So, for a week or so (possibly since 1.0.0 release) we noticed some inconsistencies on both handshaking and OTA update confirmations with electrons.
Handshaking:
on Particle console, the device’s connections do not always appear, despite the fact it connects and sends messages, which makes the console pretty inefficient at showing a proper state of the devices.
OTA updates:
we update devices, they reset, connect and informs their current version (which has updated) in our DB, but Particle keeps trying to update them anyway, thinking they haven’t updated… so the updates keep failing and the device resetting.
Detail: we’re using MANUAL and SYSTEM_THREAD enabled.
Additional questions:
is firmware update causing a reboot or should we handle that ourselves?
is resetReason still RESET_REASON_UPDATE (if caused by system)?
The OTA updates seem to have always been a sensitive topic with quite some inconsistencies (specifically with system_thread enabled, which we HAVE to use in order to avoid getting blocked on connection-related operations), is there any plan to prioritize this and have it working consistently and efficiently? I fear Particle credibility on the market may be seriously impacted by consistent upgrade failures…
Firmware update will call a System reset from the system thread context. So unless you have resets disabled or do something funky in a reset handler for the system reset event, it should reset as normal.
However, the resetReason for firmware updates has always been RESET_REASON_USER in my experience. I would call it a bug, but never impacted me enough to complain about it.

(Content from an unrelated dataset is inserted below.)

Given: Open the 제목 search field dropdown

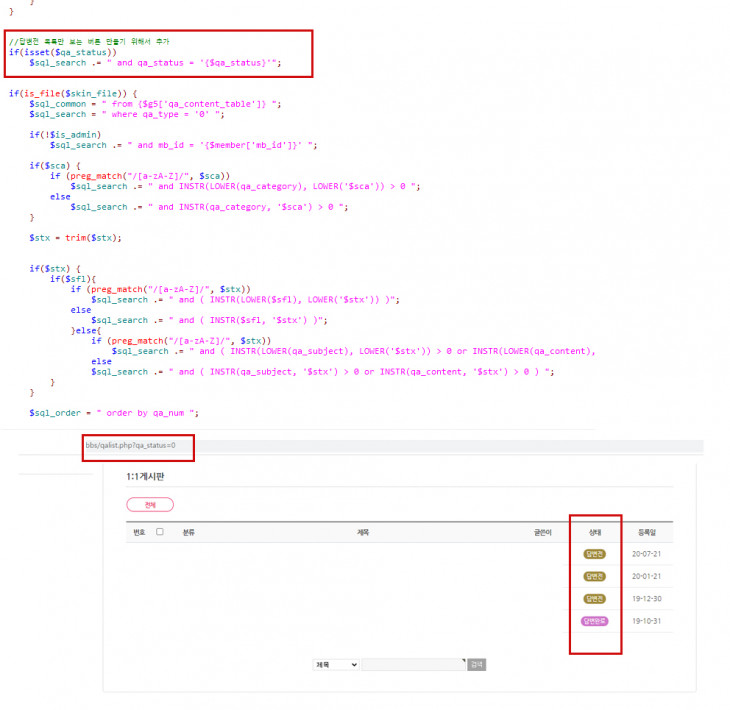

I also use System Thread enabled. When devices are getting multiple updates, are they already in a Product, or is this after you add them to a Product? I’ve experienced adding a device to a Product causing a reflash even if the firmware version is already correct, at least recently.
I also have experienced handshakes showing up less consistently on the console.

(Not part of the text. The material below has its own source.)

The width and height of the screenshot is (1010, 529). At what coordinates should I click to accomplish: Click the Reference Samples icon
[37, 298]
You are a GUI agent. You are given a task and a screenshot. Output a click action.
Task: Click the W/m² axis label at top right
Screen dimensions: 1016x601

Unfortunately, without being able to be more specific about your OTA issues, I think it will be hard for Particle to prioritize fixing any of them. Most people seemingly don’t use System Thread unfortunately, so folks like you and I end up being slightly on the edge case side. It’s still not an officially / fully supported use case to my knowledge.
What other connections are you using? Do you have a TCP connection to other services or do you only use Particle cloud? Other services using the modem can sometimes present challenges in OTA stability.
I agree that not showing code will be taken as not being precise enough about my issue, but I was not really looking for help here, just mentioning a defect in the product, mostly.
This said, it’s a bit regrettable that Particle doesn’t consider System Thread as a major goal, since it’s imperative for any real time design. My electrons pilot sensors that are sampled every minute, but data is only sent once an hour in general, and saving energy between the sampling is essential… were working with the large companies in the oil and water industry and efficiency+reliability are key. The issues with the system so far have brought some shadows on the Particle brand…
The problem/dependency on Particle is so annoying at times that I’ve already thought several times about the possibility to keep the hardware but rebuild the whole system firmware to be more open and less or not at all dependent on Particle… the only blocking point so far behind the lack of time… but it may change in the future…
Since you used the category for Troubleshooting I had assumed you were hoping to find some solutions to those things.
System Thread is currently in a solid spot, but it requires you to have a reasonably deep understanding of the System Firmware to use it effectively in a production environment (which is the intent of not formally fully supporting it as far as I know).
You talk about dependency on Particle being problematic, and that is something I don’t really understand given the context you have provided. Is it just OTA updates? If you are having meaningful, repeatable problems with your OTA updates, the root cause is very likely to be something in your Application Firmware.
If you have other problems they may be solvable as well. If you can provide some context and details I and others can help out. I have hundreds of devices in industrial environments that are using System Thread and OTA updates and, while it’s not perfect, I’ve learned how to use it in an effective way.
The community can be very powerful in making progress towards solutions, and Particle Support is always there too if you want to work directly with them on a specific issue.
System Thread is definitely a supported mode and I agree essential for any real-time system. You may find additional Timer() or Thread() objects necessary to hit that goal as certain functions you might call from the Application Thread can still block waiting for the System Thread to become available.
For your devices which are stuck in an update loop, please see the following link.
The firmware version that you enter into this screen must match what you just compiled into your binary. Madness will ensue otherwise!
You may be in the madness case. If the underlying firmware binary is coded as V10 but listed as V11 in the product console could explain behavior you are seeing.